Still, some analysts prefer to be cautious about silver’s outlook in the short-term, as the price has already broken the key $20 per ounce level and interest rates are rising.
The World Bank’s October 2022 Commodity Markets Outlook saw the silver price averaging $21 throughout the year, and then staying constant at the same level throughout 2024.
In its annual survey, the Silver Institute says prices should average $21.30 an ounce this year, which is 2% lower than last year’s average of $21.73, owing to a decline in investment demand.
“We think that institutional investment will eventually run out of steam, as we believe that the current market consensus that the Fed will be forced to cut rates in H2 will be proven wrong,” the institute said.
Furthermore, recession fears could lead to softer industrial demand, which may cause silver prices to drop as low as $18 per ounce, according to MKS PAMP. The Silver Institute also sees silver prices falling to this level before year-end.
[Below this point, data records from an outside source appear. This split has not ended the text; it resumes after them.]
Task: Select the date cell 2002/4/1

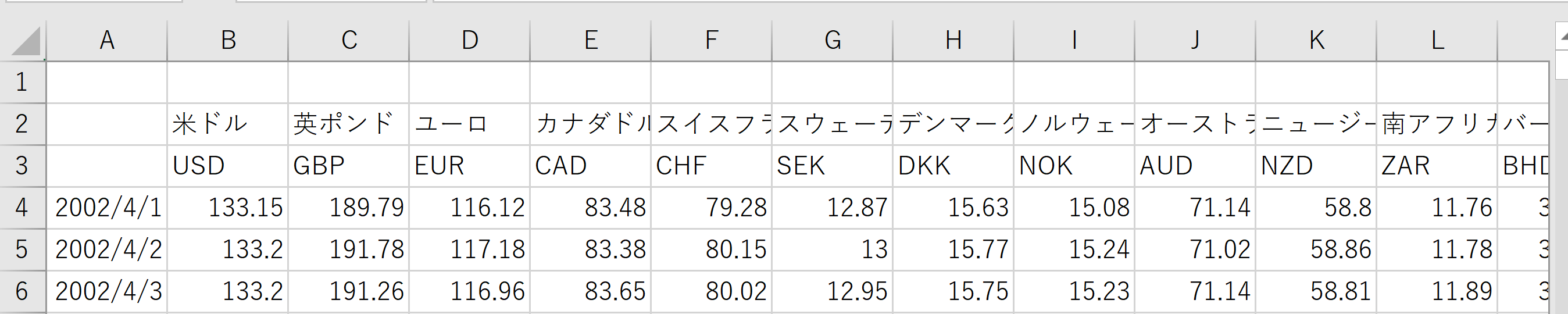Action: click(x=106, y=208)
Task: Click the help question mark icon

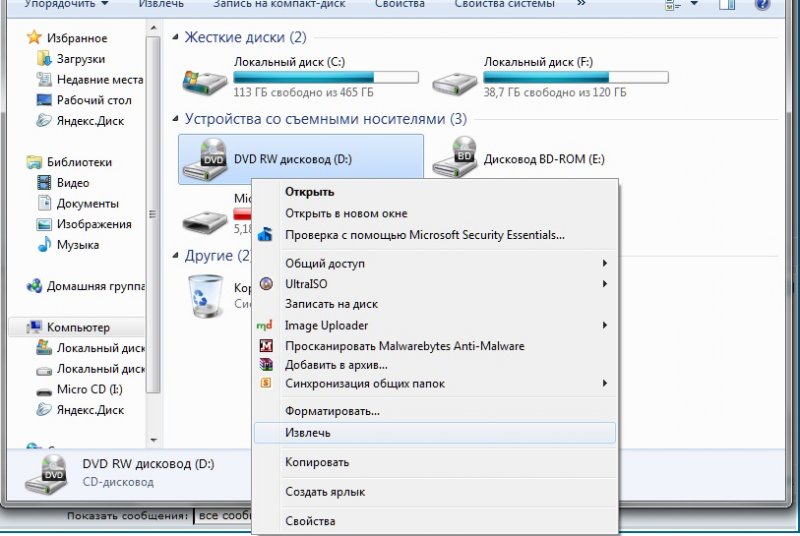Action: coord(762,4)
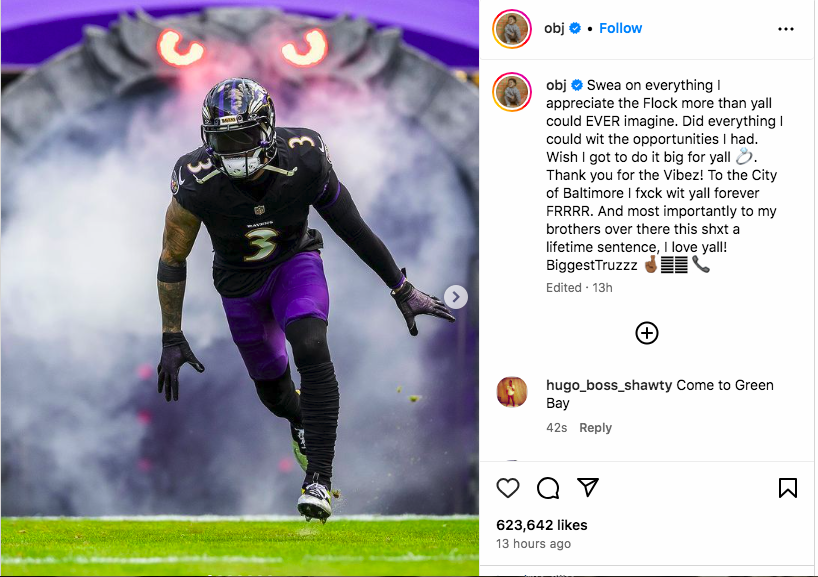Save post with the bookmark icon

click(788, 488)
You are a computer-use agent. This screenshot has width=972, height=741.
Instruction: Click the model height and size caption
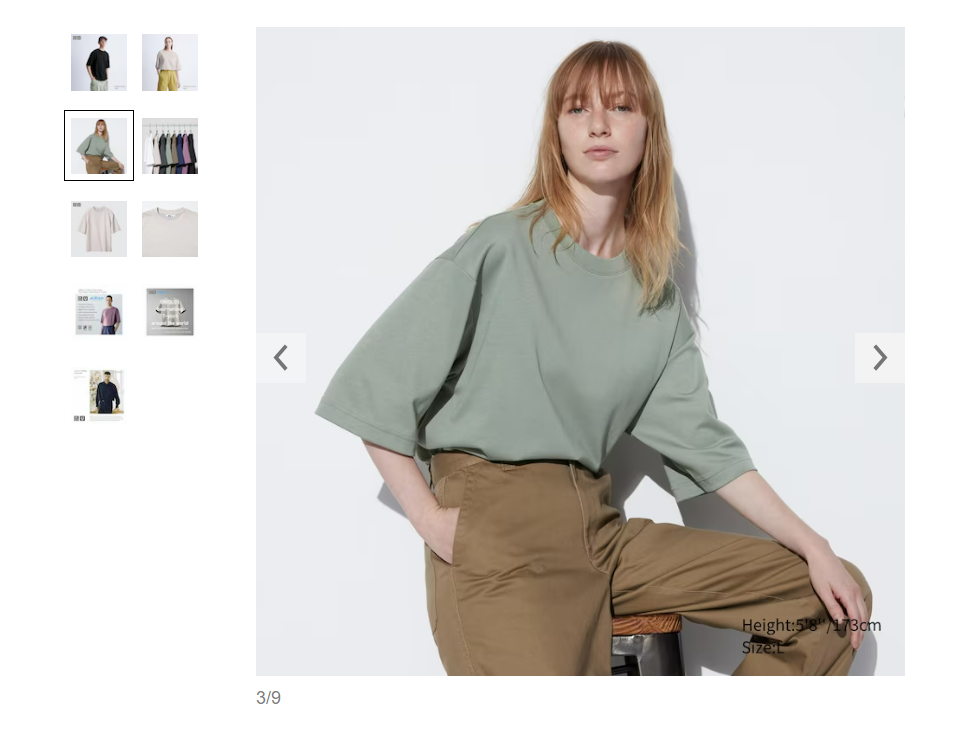point(811,636)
The biggest risk to silver prices is if inflation falls away faster than expected, Janie Simpson, managing director at ABC Bullion, elaborated.
“If the Fed continues to tighten, and if inflation falls away more rapidly than the market expects, that will be a headwind for silver,” she explained, “especially if the economy heads into a recession, given the large share of silver demand tied to industrial output.”
Long story short, silver’s short-term outlook is down to a matter of the impacts of a recession on industrial demand weighing against its “safe haven” status during uncertain times. But over a longer horizon, there are reasons to be bullish.
A closer look at the silver price dynamics over the last five years indicates that a bullish trend has been established since around mid-2020. The main hurdle to a breakout was the Fed’s interest rate hikes, which in turn strengthened the US dollar, but a new business cycle of lower rates and weaker dollar would remove that.
And then there’s the energy transition, which presents an ideal condition for silver prices to rise.
As Wells Fargo described previously: “Commodities have been in a supercycle since 2020, with silver looking to play a special role, especially considering how cheap it is relative to other commodities.”